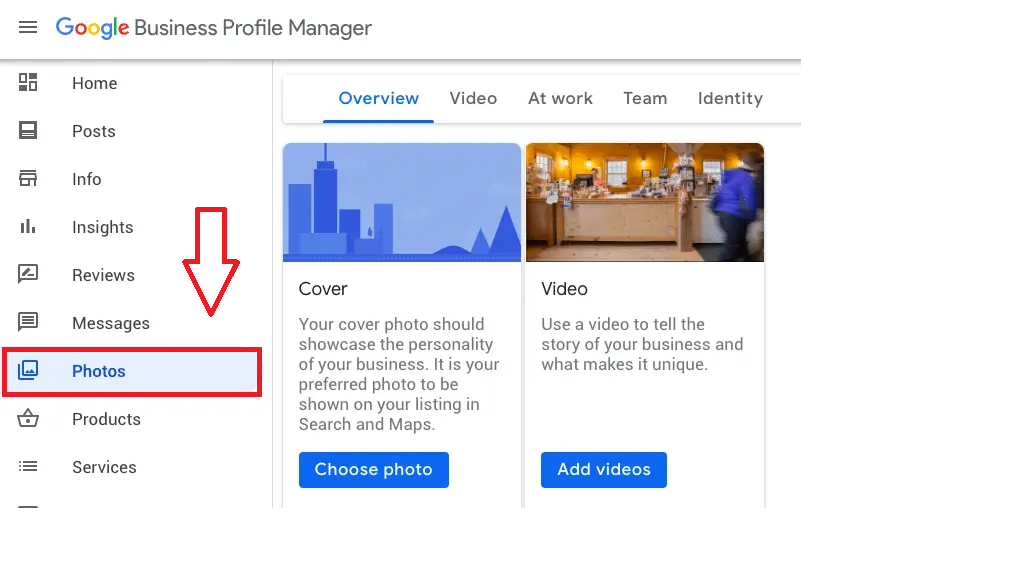Click the Google Business Profile Manager logo
This screenshot has height=565, width=1024.
coord(213,28)
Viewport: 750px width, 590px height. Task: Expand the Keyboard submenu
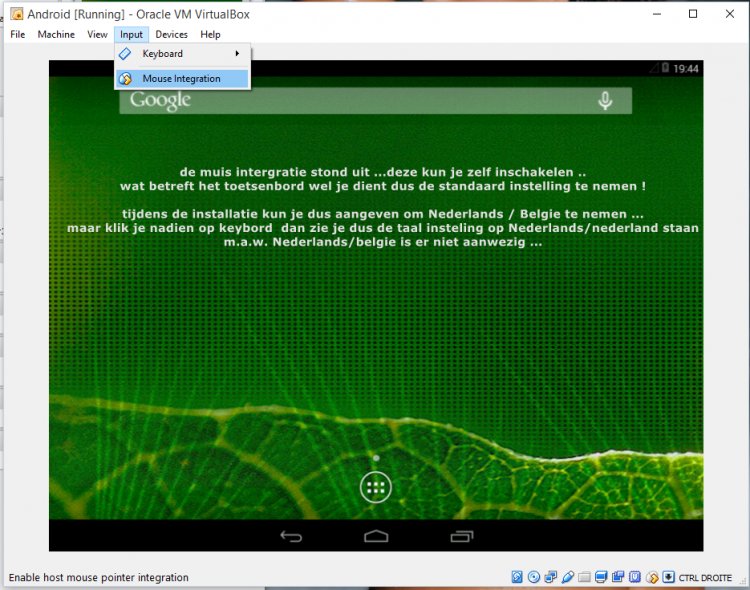181,53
#####
§ What you will do: Write out the lines beginning at the line with "Viewport: 750px width, 590px" and ending at the last line of the entries. Include no pictures.

§ Output for this exercise:
Viewport: 750px width, 590px height. Task: Expand the Keyboard submenu
181,53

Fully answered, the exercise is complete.